У Достоевского эта реакция — после произнесенной речи, после успеха. Он имеет право на такую реакцию. Эта награда — награда заслуженная, как бурные аплодисменты замечательному, «выложившемуся» до конца актеру. Было бы ханжеством сетовать: ах, что за самолюбие, зачем им наши аплодисменты…
Другое дело, что гипертрофированная жажда успеха вытесняет подчас нормальное желание общения с «собеседником». «Мы, люди творческого труда», «в моем творчестве я отразил», «я в своем творчестве…», «с этого началось мое творчество», и еще не постесняются произнести «мой творческий путь». Куда ни кинь, куда ни плюнь — везде «творят», везде «творческий подход», кругом сплошные «результаты творчества». По этому поводу М. Исаковский уже лет тридцать тому назад тревожно замечал, что слово «работа» безо всяких оснований подменяется хвастливым в собственных устах «творчеством». А воз и ныне там.
Но вернемся к проблеме успеха. В искусстве многое определяет внутренняя цель созидания. Успех может быть лишь результатом, а не целью. Высказать обществу то, что ты считаешь важным, необходимым (а не просто «самовыразиться» — для этого и собеседник не нужен, достанет и зеркала).
Или же — эгоистическая задача самоутверждения: напечататься любой ценой, дабы напечататься. Требования редактора? Пожалуйста! Издателя — чего изволите? Ах, много замечаний? За меня редактор текст переписывает? Еще лучше. И — кланяться, кланяться, кланяться… А потом можно и легкую ручку на горлышко привыкшему к тебе, безропотному редактору-то и положить: премию давай… И давай… И еще давай…
Исполнение духовной внутренней задачи, высшей цели, следование голосу совести, ведущему писателя, — вот что важно во всех родах творческой деятельности.
Литература — чуткий сейсмограф происходящих в обществе изменений. Чрезвычайно чутко реагирует она и на изменения или искажения «ценностей» внутри самой себя, литературы, внутри искусства в целом.
Сейчас литература и искусство сами оглядываются на себя, как бы сами себя моделируют. Рядовой, как говорится, человек заново доказывал — через литературу и искусство — свою ценность. Жители Пекашина Пряслины; Иван Африканович Дрынов; шукшинские «чудики»; шоферы и геологи, врачи и инженеры из рассказов Ю. Казакова и Ю. Трифонова, старуха Анна и старуха Дарья В. Распутина… Кто они но своему социальному положению? Простые люди. Одним словом — народ.
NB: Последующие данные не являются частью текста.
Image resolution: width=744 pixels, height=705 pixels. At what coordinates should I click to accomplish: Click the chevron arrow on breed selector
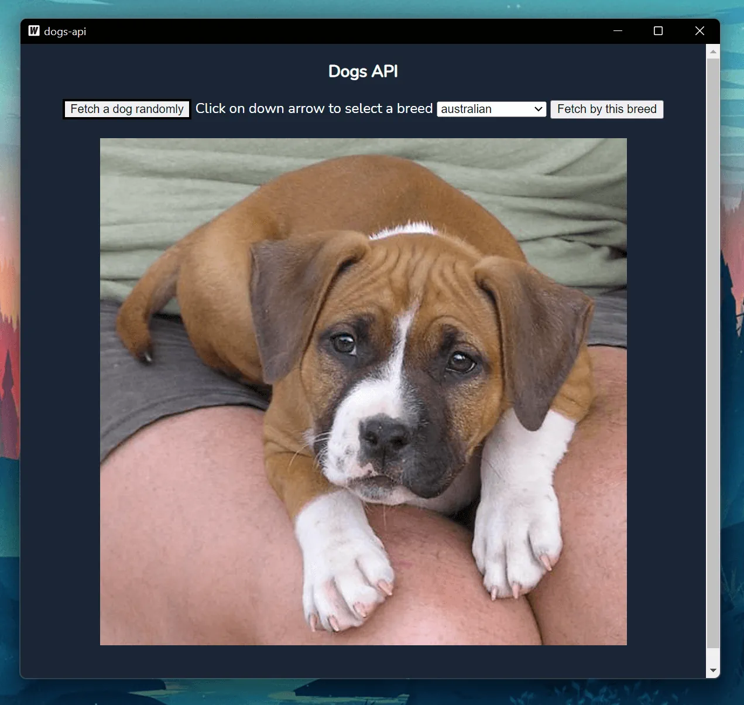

После исторических решений XX съезда такой поворот литературы лицом к бывшему «маленькому человеку», оказавшемуся отнюдь не «винтиком», был закономерен. Человек, имеющий свое мнение, выходящий на прямой разговор с «богом», с духом, с природой, — вот кто был новый герой нашей обновленной литературы. Очень точно выражало существо этого героя название повести Б. Можаева — «Живой». Стоит лишь сравнить такого литературного героя с шаблонным для предыдущего времени «трактористом», «комбайнером» либо «строителем» в изобразительном искусстве, у которых практически нет лиц, есть топорные маски, а на первом плане — огромные плечи, руки, ноги, словом, не люди, а рабочие механизмы, предназначенные лишь для того, чтобы пахать и строить, а не для того, чтобы страдать и думать, — как ясен станет тот смысл, который вкладывала наша литература в своего нового героя.
Конечно же параллели всегда опасны, тем более — параллели с прошлым веком, однако поворот прозы в 60-е годы, открытие ею нового «простого» героя, «простого» человека, не согласного с тем, что он «простой», показанного писателями во всей его сложности и неоднозначности, — этот поворот можно сравнить с поворотом Лермонтова — к Максиму Максимычу, Гоголя — к бунту Башмачкина, молодого Достоевского — к Девушкину… Кстати, о чем мечтает Макар Девушкин?